▶ **TEXTO PROPUESTO**
Domingo XI del Tiempo Ordinario (C)

13-6-2010 DOMINGO XI TIEMPO ORDINARIO (C)

2 Sam. 12, 7-10.13; Slm. 31; Gal. 2, 16.19-21; Lc. 7, 36-8, 3



Homilía de audio en MP3

Queridos hermanos:

En el relato del evangelio de hoy se nos cuenta un episodio de María Magdalena. Ella era una prostituta. Para conocer un poco más lo que sucedió aquel día tenemos que tratar de acercarnos a la realidad social de las mujeres de aquella época y de las prostitutas en concreto.

Ante todo hemos de decir que sorprende ver a Jesús en los relatos evangélicos rodeado de tantas mujeres: amigas entrañables como María Magdalena; las hermanas de Lázaro: Marta y María; mujeres enfermas como la hemorroisa o paganas como la siro-fenicia; prostitutas despreciadas por todos o seguidoras fieles, como Salomé y otras muchas que le acompañaron hasta Jerusalén y no le abandonaron ni en el momento de su ejecución. De ningún profeta de Israel se dice algo parecido. ¿Qué encontraban estas mujeres en Jesús? ¿Qué las atraía tanto? ¿Cómo se atrevieron a acercarse a Él para escuchar su mensaje? ¿Por qué se aventuraron algunas a abandonar su hogar y subir con Él a Jerusalén, provocando seguramente el escándalo de algunos?

▶ **DATOS PROPORCIONADOS**
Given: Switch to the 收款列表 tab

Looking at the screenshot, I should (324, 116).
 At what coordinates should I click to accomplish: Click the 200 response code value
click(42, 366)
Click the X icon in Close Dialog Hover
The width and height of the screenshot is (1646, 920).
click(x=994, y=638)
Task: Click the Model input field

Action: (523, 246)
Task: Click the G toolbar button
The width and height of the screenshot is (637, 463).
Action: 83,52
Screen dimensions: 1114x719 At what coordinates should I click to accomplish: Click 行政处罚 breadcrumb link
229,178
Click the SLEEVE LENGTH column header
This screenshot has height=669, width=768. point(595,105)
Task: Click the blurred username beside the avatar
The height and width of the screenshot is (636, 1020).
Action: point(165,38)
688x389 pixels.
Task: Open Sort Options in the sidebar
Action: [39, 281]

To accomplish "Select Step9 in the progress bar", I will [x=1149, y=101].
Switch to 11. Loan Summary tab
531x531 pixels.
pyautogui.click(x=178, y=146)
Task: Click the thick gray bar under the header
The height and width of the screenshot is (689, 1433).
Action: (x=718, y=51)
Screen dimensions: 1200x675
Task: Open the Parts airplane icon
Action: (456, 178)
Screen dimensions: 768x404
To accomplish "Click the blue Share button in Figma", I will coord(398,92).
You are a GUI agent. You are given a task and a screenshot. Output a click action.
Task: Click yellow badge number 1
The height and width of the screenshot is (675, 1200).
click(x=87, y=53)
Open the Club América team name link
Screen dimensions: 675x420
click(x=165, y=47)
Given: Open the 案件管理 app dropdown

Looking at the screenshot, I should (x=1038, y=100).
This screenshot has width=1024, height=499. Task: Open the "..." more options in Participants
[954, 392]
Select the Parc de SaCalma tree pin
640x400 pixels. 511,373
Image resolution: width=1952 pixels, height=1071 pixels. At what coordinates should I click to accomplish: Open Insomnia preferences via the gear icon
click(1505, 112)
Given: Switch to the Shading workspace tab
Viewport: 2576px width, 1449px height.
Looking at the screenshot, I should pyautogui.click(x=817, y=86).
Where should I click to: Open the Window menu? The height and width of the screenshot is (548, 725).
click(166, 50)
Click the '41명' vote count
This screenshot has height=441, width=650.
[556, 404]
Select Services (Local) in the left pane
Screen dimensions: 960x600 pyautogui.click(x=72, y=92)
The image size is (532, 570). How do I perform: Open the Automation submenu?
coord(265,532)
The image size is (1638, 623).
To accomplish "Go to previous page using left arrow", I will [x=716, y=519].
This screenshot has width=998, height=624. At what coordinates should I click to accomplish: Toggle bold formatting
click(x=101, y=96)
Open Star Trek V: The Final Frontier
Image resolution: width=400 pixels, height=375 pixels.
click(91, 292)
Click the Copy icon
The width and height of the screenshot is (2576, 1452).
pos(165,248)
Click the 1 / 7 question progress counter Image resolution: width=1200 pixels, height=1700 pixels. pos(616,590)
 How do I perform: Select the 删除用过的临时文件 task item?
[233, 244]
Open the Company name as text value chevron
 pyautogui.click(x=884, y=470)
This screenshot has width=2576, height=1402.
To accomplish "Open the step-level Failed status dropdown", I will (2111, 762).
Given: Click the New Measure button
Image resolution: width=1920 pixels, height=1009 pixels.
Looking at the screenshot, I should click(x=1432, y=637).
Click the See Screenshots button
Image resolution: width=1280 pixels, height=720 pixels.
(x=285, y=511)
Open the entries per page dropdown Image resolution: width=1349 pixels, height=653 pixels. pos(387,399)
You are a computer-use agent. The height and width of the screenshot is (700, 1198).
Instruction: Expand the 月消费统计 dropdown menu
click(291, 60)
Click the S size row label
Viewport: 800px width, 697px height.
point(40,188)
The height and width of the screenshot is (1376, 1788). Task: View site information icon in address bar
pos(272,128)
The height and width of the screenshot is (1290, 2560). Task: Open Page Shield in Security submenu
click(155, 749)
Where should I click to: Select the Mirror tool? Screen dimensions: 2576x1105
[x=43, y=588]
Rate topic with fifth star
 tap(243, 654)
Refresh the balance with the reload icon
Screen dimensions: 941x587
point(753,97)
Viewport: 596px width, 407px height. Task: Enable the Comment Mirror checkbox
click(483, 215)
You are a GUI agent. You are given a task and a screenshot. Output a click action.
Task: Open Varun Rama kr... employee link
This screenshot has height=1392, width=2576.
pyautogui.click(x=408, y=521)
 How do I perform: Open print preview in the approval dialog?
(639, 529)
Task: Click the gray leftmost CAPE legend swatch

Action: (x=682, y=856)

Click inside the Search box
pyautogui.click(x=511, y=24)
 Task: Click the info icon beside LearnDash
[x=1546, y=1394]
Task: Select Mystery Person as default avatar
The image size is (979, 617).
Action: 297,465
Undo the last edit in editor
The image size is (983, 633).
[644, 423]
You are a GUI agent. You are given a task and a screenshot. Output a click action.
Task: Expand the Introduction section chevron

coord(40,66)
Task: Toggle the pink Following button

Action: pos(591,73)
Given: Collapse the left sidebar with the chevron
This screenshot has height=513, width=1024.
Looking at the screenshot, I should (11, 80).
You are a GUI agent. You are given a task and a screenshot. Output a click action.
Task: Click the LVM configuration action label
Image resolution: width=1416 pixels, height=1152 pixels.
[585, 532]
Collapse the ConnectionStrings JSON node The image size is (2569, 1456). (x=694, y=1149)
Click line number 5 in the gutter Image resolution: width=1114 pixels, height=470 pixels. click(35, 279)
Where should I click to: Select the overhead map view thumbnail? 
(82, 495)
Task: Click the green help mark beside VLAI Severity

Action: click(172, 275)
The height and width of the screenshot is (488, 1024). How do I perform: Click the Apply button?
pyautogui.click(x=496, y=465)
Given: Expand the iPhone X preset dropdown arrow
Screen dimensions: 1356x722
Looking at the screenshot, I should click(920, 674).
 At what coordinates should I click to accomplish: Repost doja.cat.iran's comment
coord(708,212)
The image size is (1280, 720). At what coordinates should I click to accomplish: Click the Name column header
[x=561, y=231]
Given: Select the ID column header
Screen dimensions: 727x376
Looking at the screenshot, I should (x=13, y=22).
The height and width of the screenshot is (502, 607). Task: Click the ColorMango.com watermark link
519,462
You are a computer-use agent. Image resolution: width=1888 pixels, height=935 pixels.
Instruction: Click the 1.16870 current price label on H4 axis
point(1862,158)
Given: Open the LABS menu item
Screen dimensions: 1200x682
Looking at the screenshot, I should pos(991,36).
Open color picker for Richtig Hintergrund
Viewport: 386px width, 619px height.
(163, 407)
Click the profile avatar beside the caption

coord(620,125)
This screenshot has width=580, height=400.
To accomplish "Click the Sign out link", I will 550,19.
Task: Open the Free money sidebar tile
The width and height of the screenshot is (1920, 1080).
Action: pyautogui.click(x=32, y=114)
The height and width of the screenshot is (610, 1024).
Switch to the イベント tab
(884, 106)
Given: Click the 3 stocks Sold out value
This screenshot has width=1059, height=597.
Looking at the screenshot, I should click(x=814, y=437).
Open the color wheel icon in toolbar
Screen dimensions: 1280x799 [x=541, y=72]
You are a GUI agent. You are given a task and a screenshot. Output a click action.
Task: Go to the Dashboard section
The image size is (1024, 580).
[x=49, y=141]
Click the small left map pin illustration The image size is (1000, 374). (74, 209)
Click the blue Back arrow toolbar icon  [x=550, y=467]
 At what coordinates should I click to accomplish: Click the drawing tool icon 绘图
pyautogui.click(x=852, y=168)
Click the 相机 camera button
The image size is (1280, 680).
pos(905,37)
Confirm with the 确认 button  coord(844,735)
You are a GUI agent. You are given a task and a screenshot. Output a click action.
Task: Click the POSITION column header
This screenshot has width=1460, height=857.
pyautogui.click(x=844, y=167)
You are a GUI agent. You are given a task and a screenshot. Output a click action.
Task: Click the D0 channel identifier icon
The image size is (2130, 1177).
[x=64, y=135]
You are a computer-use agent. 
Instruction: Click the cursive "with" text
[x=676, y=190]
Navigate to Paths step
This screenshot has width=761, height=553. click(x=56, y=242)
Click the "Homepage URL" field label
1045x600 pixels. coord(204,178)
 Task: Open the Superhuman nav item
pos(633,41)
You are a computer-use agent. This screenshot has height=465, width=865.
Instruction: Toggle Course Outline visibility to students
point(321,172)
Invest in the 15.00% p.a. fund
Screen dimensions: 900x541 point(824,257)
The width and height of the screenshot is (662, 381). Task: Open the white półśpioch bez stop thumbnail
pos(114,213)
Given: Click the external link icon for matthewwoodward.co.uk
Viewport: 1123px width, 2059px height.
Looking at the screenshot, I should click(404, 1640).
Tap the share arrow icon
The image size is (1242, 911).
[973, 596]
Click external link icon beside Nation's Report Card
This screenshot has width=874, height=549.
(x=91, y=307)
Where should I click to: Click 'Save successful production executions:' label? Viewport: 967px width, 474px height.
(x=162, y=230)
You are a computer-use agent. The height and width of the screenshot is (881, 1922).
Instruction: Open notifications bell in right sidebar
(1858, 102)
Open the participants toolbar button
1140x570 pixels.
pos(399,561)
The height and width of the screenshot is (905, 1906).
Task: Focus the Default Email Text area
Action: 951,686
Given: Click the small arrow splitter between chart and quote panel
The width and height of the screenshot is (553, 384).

▶ **EJERCICIO BREVE 1**
Reescriba el fragmento de la homilía desde "Homilía de audio" hasta "prostitutas en concreto.", ambos incluidos, cambiando "María Magdalena" por "la Magdalena".
▶ **EJERCICIO BREVE 2**
Según la homilía, ¿qué mujer se nombra como seguidora fiel de Jesús?
▶ **EJERCICIO BREVE 3**
Prosiga la homilía sobre las mujeres que rodearon a Jesús a partir de la última oración.

▶ **RESPUESTA ESCRITA 1**
Homilía de audio en MP3

Queridos hermanos:

En el relato del evangelio de hoy se nos cuenta un episodio de la Magdalena. Ella era una prostituta. Para conocer un poco más lo que sucedió aquel día tenemos que tratar de acercarnos a la realidad social de las mujeres de aquella época y de las prostitutas en concreto.

▶ **RESPUESTA ESCRITA 2**
Salomé.

▶ **RESPUESTA ESCRITA 3**
En tiempos de Jesús se vivía una sociedad patriarcal en que la mujer vivía en inferioridad y sometida a los varones. Para los judíos había sido Eva, una mujer, quien se había dejado engañar por la serpiente y quien había instigado a Adán a desobedecer a Dios y a pecar. Por ello, el pueblo judío tenía una visión negativa de la mujer, la cual era fuente siempre de peligrosa tentación y de pecado. A la mujer había que acercarse con mucha cautela y mantenerla siempre sometida. Por otra parte, la mujer siempre era propiedad de un varón: primero pertenecía al padre; al casarse pasaba a ser propiedad del marido; si quedaba viuda, pertenecía a los hijos o volvía a pertenecer al padre o a sus hermanos. Era impensable una mujer con autonomía. La mujer tenía sólo dos funciones sociales: tener hijos y servir fielmente al varón. Además, la mujer era considerada un ser vulnerable al que había que proteger, por eso se la retenía recluida en el hogar. Lo más seguro era encerrarlas en casa para tener mejor guardado su honor y el honor de la familia. Fuera del hogar, las mujeres no “existían”. No podían alejarse de la casa sin ir acompañadas por un varón y sin ocultar su rostro con un velo. No les estaba permitido hablar en público con ningún varón. No tenían los derechos de los que gozaban los varones. Incluso hubo un maestro judío que mandaba rezar a los varones así: “Bendito seas, Señor, porque no me has creado pagano ni me has hecho mujer ni ignorante”.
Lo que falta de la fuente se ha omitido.